Text, commentary, and a news flash, all after the jump.

© 1934 by Yale University Press; scanned from the Collected Poems of 1968; reproduced under Fair Use.

I think the first thing to be aware of in Agee’s concise, nearly telegraphic ten-line work is the colloquial or vernacular nature of the language. “Sure,” I am sure, is a regionalism for “Surely.” And I am equally sure that Agee expected his opening lines to evoke resonances of Psalm 23’s “Surely goodness and mercy shall follow me all the days of my life.” I think the same regional voice appears when Agee writes “This side the ground” rather than “This side of the ground.” (I think the plain meaning of that is to note that the poet is alive, and not dead and buried.)

The poem is structured as one sentence over four lines, followed by four one-sentence lines, and concluding with one sentence over two lines. I think that the last sentence presents the crucial tension of the poem. And because almost all of Agee’s writing was to some degree autobiographical, I think the last lines also point to the central tension in Agee’s life. Agee is wandering far and wandering alone, but at least he is weeping from wonder, and not despair. The night is dark enough that the stars are casting shadows, but the stars themselves take note of what is on Earth, and Kindness must keep watch as well.

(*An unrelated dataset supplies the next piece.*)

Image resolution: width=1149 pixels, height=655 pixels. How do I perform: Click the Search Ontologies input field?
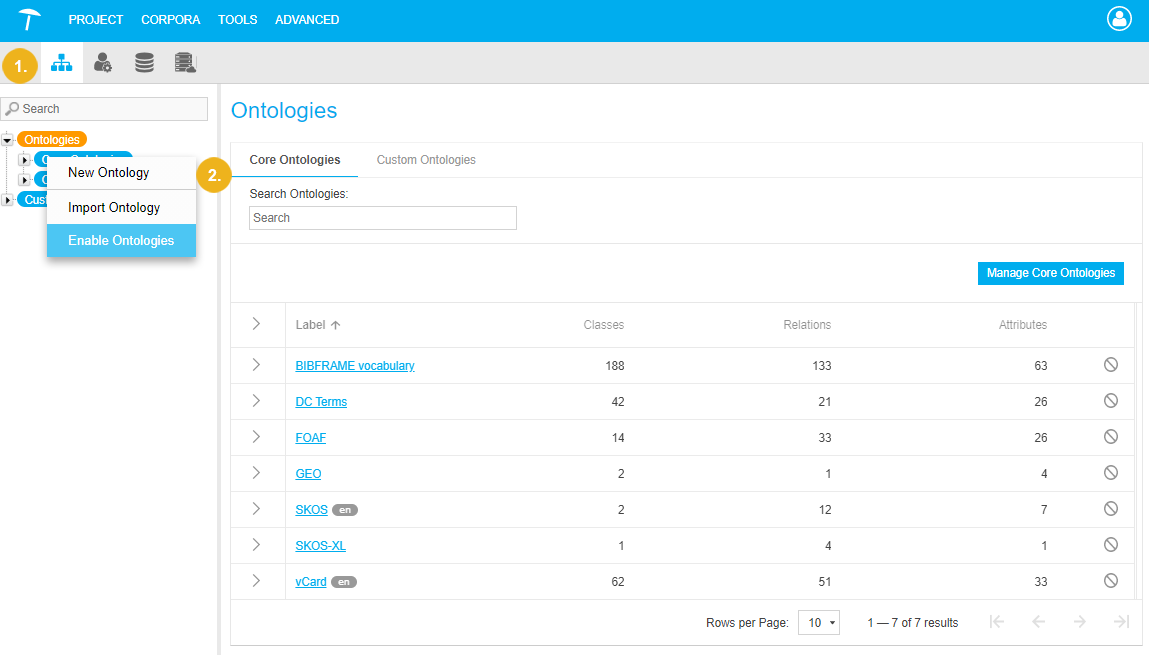382,218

Agee’s first boarding school was an Episcopalian school not far from the University of the South in Sewanee, Tennessee. I am sure that Agee had many occasions to recite Psalm 23 in Chapel, and I am also sure that Agee struggled with the problem of how a supposedly loving God could allow a six-year old boy’s father to die. I think that this poem is an outgrowth of that struggle, and I think that Lauridsen’s setting captures the tension between the woundedness and the hopefulness perfectly.

Anyway, enough supposing from John. The big news is that the above music video is a making-of for a forthcoming Deutsche Grammophon release by the Chamber Choir of Europe that will be a retrospective on Lauridsen’s career (in honor of his upcoming 75th birthday), but which will also include some new music. Exciting! Morten Lauridsen participated in the recording sessions by giving support and advice, and also by lending his pianism, as shown above.